The trip, called Fight for Tide, brought 24 students and six administrators to Tuscaloosa to work in collaboration with Project Team Up, an initiative to rebuild communities partnered with Nick Saban's foundation Nick's Kids.
Students representing the Notre Dame baseball, cross country, cheerleading, fencing, men's golf, women's lacrosse, rowing and track and field teams were selected for the trip based on essays they wrote.
Sarah Smith, program coordinator for student athlete welfare and development at Notre Dame, said the idea to help Tuscaloosa began with a former Notre Dame employee who currently works in the ticket office at Alabama.
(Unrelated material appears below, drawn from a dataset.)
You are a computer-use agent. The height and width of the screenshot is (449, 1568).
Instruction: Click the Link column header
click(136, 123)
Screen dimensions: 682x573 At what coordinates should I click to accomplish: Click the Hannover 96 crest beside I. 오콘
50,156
He emailed the athletics office at Notre Dame and asked them to collect relief supplies that Alabama would pay to ship.
Smith, who is originally from a town an hour away from Joplin, Missouri, began to come up with an idea of a service trip when students started talking over the summer about going to down to Tuscaloosa to help.
"I just kind of ran with the idea and started calling people to see if it would be a possibility, and people started wanting to support it and make it happen," Smith said.
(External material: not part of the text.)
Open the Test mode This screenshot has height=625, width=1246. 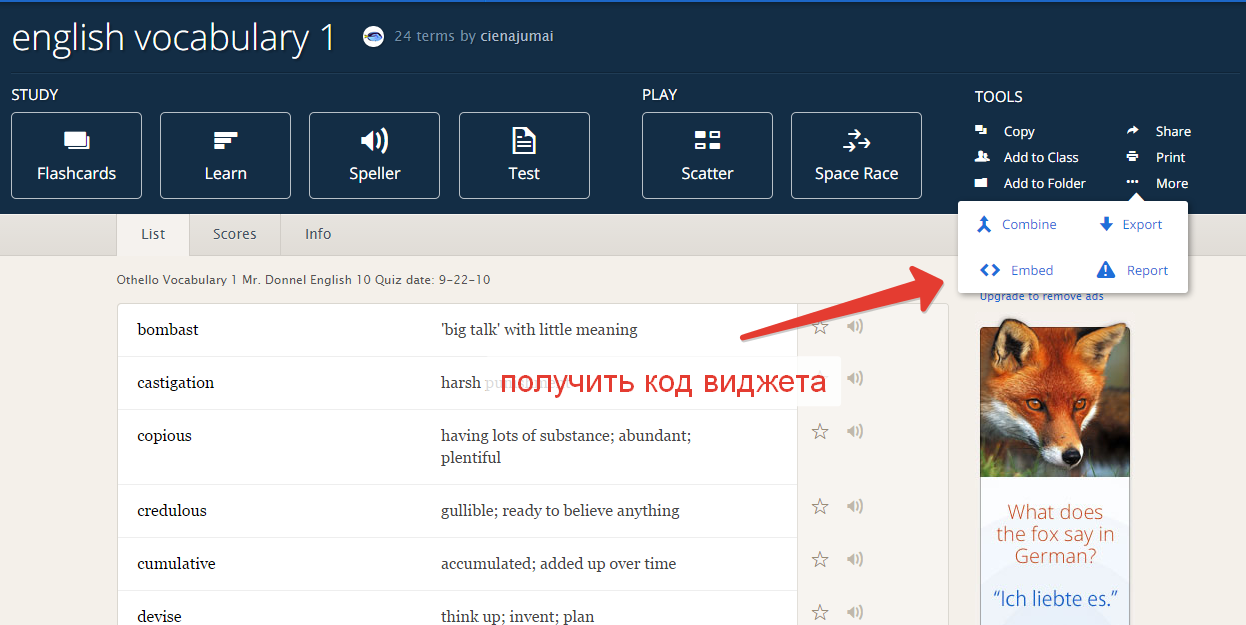pos(524,155)
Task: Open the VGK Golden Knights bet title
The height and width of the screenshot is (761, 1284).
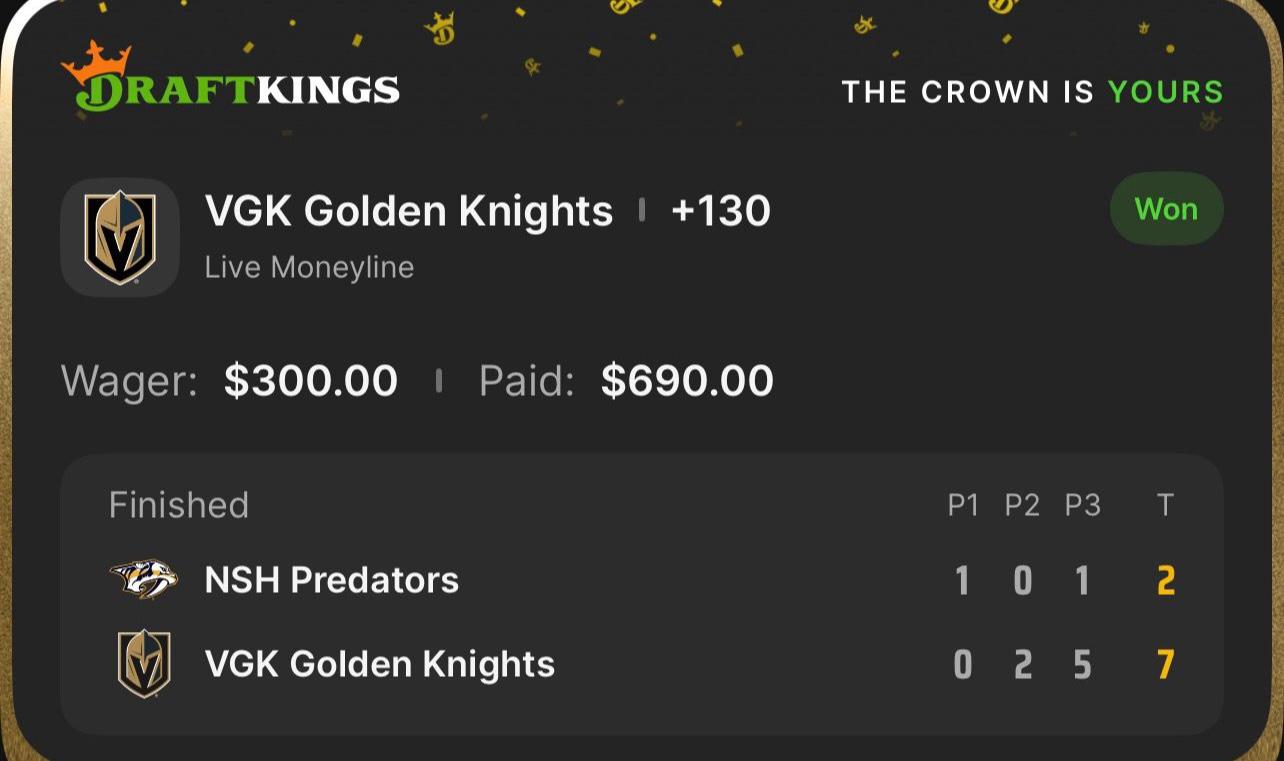Action: coord(408,211)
After arriving Saturday, the group has worked at two sites in Alberta City, clearing storm debris on lots where new houses are planned to be built. They also met with Alabama athletics director Mal Moore and went on the field at Bryant-Denny Stadium, had dinner with Notre Dame's Alabama alumni club at Dreamland, attended Mass with students at the St. Francis of Assisi Parish on the Alabama campus and toured the baseball and softball facilities.
On Thursday, at a site just off University Boulevard on 21st Avenue East, Alabama softball coach Patrick Murphy and several players joined the group from Notre Dame in clearing debris from destroyed houses and carrying limbs to the street.
Notre Dame baseball player Tommy Chase said the experience changed his perspective on the important things in life.
"I look at this as a great opportunity to help where there's a need," Chase said. "We get caught up at school doing a lot things for ourselves, whether it's in sports or in the classroom. Those are all great things, but it's revolved around our own needs and goals. Being able to come down here and help others is really important for my own personal development, but also I want to hopefully inspire this community in some way."
Notre Dame sophomore cheerleader Erin Garfield took time away from her team to travel to Tuscaloosa because the fall break gave her time to join the service trip. On Saturday night, she'll be cheering on the sidelines as the Irish face USC in South Bend.
"It's just been a great experience all around, hearing all these stories from people who experienced the tornado and getting to meet all these amazing people, Garfield said.
Alabama sophomore softball player Ryan Iamurri said she was glad to share the experience of volunteering in Alberta City with the students from Notre Dame.
"When you live here, you kind of get back in your normal routine, and if you don't cross this bridge (to Alberta), you forget what it's like," Iamurri said."It was so nice of them because we realize there's still so much more to do. To come out here with them is special."